Çetin Ünsalan Yazdı: ‘Sana telefon alacağım…’
8 Eylül 2025Demografi ülkelerin kalkınması için önemli unsurlardan biridir. Genç nüfusun oluşması ve belli bir yaş ortalamasında tutulan yapı, gelecek adına hem üretim, hem de tüketim başlıkları açısından önemli bir konudur.
İlkesel olarak bu yaklaşıma katılsam da, ‘ama’ diye başlayan cümlelerle devamını getirmez, gereğini yapmazsanız, genç nüfusun avantaj sağlamaya çalışırken, sosyal bir sorun haline geldiğini hatta çaresizliğe düşerse de illegaliteye insan kaynağı haline dönüştüğünü görürsünüz.
Bu nedenle ülkeler, çocuk teşviki yapmadan önce gerekli altyapıyı kurarlar, insanların mesela yoksulluk sınırının üzerinde bir yaşam seviyesi sağlamasını, istihdam edilebilmesi için ekosistemi destekleyen bir yapı kurulmasını, sadece bugünün sektörleri üzerinden değil eğitimde geleceğin ekonomisine kadar ders çalışan bir fotoğraf vermesini önceliklendirirler.
Sonrasında insanları teşvik etmek anlamlı hale gelir ve sonuç alınma ihtimali de muhtemeldir. Şimdi Aile Bakanlığı ile MÜSİAD bir protokol imzaladığını duyurdu ve bir açılım yapmaya niyetlendiler.

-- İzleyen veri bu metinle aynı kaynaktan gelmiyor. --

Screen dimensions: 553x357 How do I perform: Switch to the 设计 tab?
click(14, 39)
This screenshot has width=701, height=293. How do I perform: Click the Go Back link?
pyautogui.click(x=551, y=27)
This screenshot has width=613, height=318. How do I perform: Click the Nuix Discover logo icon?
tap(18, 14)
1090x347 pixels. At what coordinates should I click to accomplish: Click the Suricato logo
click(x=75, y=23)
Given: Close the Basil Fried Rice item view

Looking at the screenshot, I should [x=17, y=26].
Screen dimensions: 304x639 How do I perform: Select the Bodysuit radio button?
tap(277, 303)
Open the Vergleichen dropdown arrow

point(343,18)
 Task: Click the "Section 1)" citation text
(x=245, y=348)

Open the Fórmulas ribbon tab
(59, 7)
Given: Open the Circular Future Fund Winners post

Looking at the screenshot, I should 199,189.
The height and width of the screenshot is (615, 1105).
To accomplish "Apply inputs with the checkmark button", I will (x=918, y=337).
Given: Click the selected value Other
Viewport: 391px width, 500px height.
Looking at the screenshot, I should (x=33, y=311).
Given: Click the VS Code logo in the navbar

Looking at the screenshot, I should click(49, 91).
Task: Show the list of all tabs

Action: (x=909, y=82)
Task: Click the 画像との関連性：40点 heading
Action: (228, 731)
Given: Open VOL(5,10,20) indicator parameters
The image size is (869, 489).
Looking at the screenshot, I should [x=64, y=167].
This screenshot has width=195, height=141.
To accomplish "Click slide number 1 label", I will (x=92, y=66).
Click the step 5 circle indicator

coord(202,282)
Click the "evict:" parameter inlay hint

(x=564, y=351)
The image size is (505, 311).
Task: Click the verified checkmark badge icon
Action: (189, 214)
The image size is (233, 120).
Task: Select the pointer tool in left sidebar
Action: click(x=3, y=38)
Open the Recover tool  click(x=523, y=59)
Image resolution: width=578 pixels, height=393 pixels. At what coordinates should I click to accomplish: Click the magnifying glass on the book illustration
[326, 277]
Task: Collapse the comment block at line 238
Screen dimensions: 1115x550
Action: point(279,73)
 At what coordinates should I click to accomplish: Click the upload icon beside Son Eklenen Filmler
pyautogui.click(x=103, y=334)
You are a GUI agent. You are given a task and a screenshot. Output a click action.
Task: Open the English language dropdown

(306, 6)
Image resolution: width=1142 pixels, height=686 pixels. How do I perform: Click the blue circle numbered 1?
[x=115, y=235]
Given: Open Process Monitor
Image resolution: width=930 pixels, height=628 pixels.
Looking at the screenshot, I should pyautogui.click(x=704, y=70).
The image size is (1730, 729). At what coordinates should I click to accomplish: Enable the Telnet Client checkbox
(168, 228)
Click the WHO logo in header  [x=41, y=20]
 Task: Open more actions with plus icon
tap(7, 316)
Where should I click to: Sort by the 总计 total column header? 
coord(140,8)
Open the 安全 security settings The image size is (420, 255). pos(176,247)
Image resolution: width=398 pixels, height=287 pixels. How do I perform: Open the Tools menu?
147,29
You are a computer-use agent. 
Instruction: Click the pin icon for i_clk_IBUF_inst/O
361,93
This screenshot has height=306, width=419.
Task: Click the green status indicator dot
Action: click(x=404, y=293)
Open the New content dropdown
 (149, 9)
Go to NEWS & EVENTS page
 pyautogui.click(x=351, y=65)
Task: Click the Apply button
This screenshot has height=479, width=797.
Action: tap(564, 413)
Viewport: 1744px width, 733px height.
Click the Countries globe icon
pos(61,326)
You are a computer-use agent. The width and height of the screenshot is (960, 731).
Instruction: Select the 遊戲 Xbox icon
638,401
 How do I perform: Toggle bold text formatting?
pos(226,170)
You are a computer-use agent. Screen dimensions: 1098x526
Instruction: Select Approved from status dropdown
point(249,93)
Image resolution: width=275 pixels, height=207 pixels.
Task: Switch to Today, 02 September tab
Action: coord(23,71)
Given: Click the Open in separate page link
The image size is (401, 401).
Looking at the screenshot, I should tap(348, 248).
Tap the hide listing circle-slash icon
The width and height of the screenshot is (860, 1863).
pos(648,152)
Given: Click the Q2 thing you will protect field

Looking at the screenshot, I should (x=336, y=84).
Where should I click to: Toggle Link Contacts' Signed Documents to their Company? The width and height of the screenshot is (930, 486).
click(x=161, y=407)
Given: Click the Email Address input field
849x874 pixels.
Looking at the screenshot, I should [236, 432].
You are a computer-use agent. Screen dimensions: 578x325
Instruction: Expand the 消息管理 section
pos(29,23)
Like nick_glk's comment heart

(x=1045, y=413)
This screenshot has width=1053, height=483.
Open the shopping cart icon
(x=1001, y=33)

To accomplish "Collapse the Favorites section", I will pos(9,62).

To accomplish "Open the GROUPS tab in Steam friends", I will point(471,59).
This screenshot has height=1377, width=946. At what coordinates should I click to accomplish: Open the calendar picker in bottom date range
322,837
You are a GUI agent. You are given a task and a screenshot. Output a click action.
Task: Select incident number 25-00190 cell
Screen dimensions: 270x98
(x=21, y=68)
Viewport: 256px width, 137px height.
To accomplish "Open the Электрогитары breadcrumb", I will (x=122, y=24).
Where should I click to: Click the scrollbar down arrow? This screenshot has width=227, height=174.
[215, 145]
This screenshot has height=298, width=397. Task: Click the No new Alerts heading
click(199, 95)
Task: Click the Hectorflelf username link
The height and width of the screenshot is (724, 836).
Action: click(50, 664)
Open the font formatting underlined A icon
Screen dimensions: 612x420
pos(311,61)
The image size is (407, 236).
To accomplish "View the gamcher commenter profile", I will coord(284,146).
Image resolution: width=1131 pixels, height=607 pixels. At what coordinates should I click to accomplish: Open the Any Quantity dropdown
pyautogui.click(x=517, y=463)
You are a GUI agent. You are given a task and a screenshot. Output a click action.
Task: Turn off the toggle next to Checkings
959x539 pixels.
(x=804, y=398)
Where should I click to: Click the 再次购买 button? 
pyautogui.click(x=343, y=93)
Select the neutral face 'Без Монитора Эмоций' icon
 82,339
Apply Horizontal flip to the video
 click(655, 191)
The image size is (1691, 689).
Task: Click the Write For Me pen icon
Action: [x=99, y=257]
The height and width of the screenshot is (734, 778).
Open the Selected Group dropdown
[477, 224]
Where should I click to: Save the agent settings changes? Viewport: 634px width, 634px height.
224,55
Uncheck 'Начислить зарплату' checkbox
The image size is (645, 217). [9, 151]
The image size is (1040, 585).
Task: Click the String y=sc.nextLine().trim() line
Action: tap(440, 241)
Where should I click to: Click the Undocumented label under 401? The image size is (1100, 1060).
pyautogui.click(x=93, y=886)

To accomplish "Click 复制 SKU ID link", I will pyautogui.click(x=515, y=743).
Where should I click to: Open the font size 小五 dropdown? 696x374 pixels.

Öncelikle niyetin iyi olduğundan şüphem yok. Ama ülkenin ekosistemini ve ekonomisini düzeltmeden atılacak bu adımların çok da sonuç getirme ihtimali olmadığını, biraz vitrinlik işler olduğunu düşünüyorum.
MÜSİAD üyeleri, evlenen çalışanlarına 3, çocuk yapanlara da 2 asgari ücret destek verecek. Güzel bir yaklaşım, tartışmıyorum, zaten bir derneğin aktivitesi de karar verici ve politika yapıcı olmadığından tartışmaya açık değildir. Ama işin içine bakanlık girerse resmileşir.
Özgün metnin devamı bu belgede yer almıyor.